Fiquei morrendo de medo de ter o lugar. A gente começou fazendo algumas feiras lá dentro. O espaço era pequeno, não comportava feira grande, mas foi muito legal porque rolou interação com amigos de outras linguagens — música, dança. Minha companheira, que é da dança, fez espetáculos, ensaiava lá. Teve também a exposição que comentamos no começo. Quando nasceu o espaço, não queria chamar de risotropical. Eu já tinha uma questão com esse nome — “tropical” já é meio engraçadinho, do meu estúdio, e “riso” apesar de vir do nome da máquina japonesa significa sorriso em português. Era uma briga de sentidos. Daí cheguei no nome “Publica” porque era um lugar de publicar coisas. E a confusão entre público e publicar era bem-vinda também.

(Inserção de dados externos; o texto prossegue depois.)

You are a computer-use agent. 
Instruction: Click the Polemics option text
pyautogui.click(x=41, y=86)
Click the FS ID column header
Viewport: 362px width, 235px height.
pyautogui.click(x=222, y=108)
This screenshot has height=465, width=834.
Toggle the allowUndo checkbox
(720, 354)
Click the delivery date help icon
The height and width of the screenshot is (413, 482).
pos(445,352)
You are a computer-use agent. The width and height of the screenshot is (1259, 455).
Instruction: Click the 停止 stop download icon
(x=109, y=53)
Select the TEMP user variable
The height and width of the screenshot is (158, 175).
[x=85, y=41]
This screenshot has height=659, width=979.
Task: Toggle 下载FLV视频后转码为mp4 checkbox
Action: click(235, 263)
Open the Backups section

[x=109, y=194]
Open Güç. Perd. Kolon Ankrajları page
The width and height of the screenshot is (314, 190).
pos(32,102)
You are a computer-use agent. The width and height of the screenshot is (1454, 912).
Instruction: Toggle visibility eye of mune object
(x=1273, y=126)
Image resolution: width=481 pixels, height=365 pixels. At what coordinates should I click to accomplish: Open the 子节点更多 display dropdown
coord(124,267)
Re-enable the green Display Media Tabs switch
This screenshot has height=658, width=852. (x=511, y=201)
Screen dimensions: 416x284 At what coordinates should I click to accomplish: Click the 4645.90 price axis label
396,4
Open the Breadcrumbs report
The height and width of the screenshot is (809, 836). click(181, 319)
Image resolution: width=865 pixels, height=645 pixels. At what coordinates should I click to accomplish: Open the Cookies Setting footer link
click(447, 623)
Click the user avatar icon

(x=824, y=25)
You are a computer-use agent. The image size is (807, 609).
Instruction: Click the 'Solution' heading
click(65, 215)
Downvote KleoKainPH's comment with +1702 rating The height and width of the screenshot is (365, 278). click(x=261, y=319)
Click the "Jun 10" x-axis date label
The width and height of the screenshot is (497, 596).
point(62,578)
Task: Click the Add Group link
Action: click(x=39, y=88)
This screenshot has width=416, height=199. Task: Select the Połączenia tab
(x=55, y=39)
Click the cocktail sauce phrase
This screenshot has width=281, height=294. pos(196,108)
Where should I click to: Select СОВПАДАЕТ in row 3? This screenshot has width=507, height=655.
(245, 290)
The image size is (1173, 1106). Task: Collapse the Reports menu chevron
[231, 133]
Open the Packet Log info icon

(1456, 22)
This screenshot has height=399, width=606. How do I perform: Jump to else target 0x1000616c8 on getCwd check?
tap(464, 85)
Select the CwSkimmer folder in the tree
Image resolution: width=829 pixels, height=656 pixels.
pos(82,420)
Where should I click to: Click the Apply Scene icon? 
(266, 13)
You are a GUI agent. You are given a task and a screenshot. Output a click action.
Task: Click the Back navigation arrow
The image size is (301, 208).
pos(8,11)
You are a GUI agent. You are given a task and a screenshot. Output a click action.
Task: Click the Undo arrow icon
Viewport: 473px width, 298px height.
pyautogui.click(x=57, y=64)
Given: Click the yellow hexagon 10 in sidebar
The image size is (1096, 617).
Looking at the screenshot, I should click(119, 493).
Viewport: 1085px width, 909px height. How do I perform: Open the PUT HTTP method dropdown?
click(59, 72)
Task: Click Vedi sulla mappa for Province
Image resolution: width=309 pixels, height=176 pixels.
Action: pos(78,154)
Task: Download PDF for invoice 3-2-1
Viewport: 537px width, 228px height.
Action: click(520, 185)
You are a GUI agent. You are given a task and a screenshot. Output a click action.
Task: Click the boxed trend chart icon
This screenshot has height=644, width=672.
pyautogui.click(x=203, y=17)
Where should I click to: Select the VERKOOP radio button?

Então, é um espaço onde eu publico, onde trago coisas para publicar. Apesar da gráfica e da loja serem muito fortes, nasceu essa outra frente de trazer pessoas, um espaço para botar projetos para fora, publicar suas coisas. Por enquanto, essa parte está hibernando. Quando concentrei forças reformando o lugar novo na Metrópole, a ideia era manter aqui também, e logo mais volto. Duas semanas atrás teve um evento da Intro — conheci os meninos na galeria, e eles fizeram um lançamento aqui com a marca DSTRB. Logo retorno com as exposições. No final da obra lá, fiquei sem grana para o mobiliário da loja nova, então levei o que tinha aqui, desmobilizei a loja e abri lá. Aqui continua a gráfica, mas esperando as coisas acontecerem para voltar com energia. A ideia não era fechar, mas que o espaço aqui tivesse mais autonomia, sustentabilidade, que os eventos rolassem com menos dependência de mim, enquanto eu cuido de lá.

Lá é uma galeria para outro público, né? Um público que não está andando na rua. É um pouco mais sofisticado, vamos dizer assim. Aqui (na Sebastião Pereira) é mais experimental ainda. Lá tem mais compromisso com o giro, por estar dentro de um centro comercial; aqui, menos compromisso comercial. A ideia lá é ter uma parte da frente como galeria e, no fundo, a loja com produtos mais baratos. Agora abriu uma exposição do Marcelo Cidade, uma colaboração minha com ele — um trabalho dele que eu produzi graficamente, transformando uma série de monotipias em múltiplos. Do mesmo jeito que, na inauguração, teve um trabalho da Natalie Salazar, que me chamou para desenhar um projeto que ela tinha só em texto, e eu ajudei a materializar graficamente.

Novo espaço da Publica + Riso Tropical na Galeria Metrópole

O que mantém esses espaços são os produtos e as obras ali, né?



Sim. E eu tenho dado oficinas também. Acho até mais legal do que aqui — lá é mais acessível, tem café do lado, é um centro comercial. Aqui já é a rua direto. Mas quero voltar a ter programação aqui. Não quero capitalizar desgraça, mas invadiram várias vezes o espaço. Em algumas dessas vezes, comentei nas redes, falei que não ia mais ter evento… e aí vendeu muita coisa.

Aí fico pensando: não quero usar isso para gerar comoção. Não gosto desse lugar de vitimizado. Mas a última vez levaram parte do som, e paramos com os eventos. Era simples: chegava, tocava, montava. Agora teria que gastar uns dois, três mil para repor. Em maio do ano passado invadiram de novo. No total, foram cinco invasões em dois anos. Levaram estoque de camiseta, caixa de som, cortaram todos os cabos.

Por isso o espaço foi meio desmobilizado — a cidade em volta também começou a pesar, muito assalto na frente. Mas isso já diminuiu. E agora eu estou nessa: preciso fazer uma festa para arrecadar e bancar os custos, voltar a fazer acontecer. Só não quero ocupar esse lugar de vítima que engaja — porque engaja — mas não é isso que eu quero.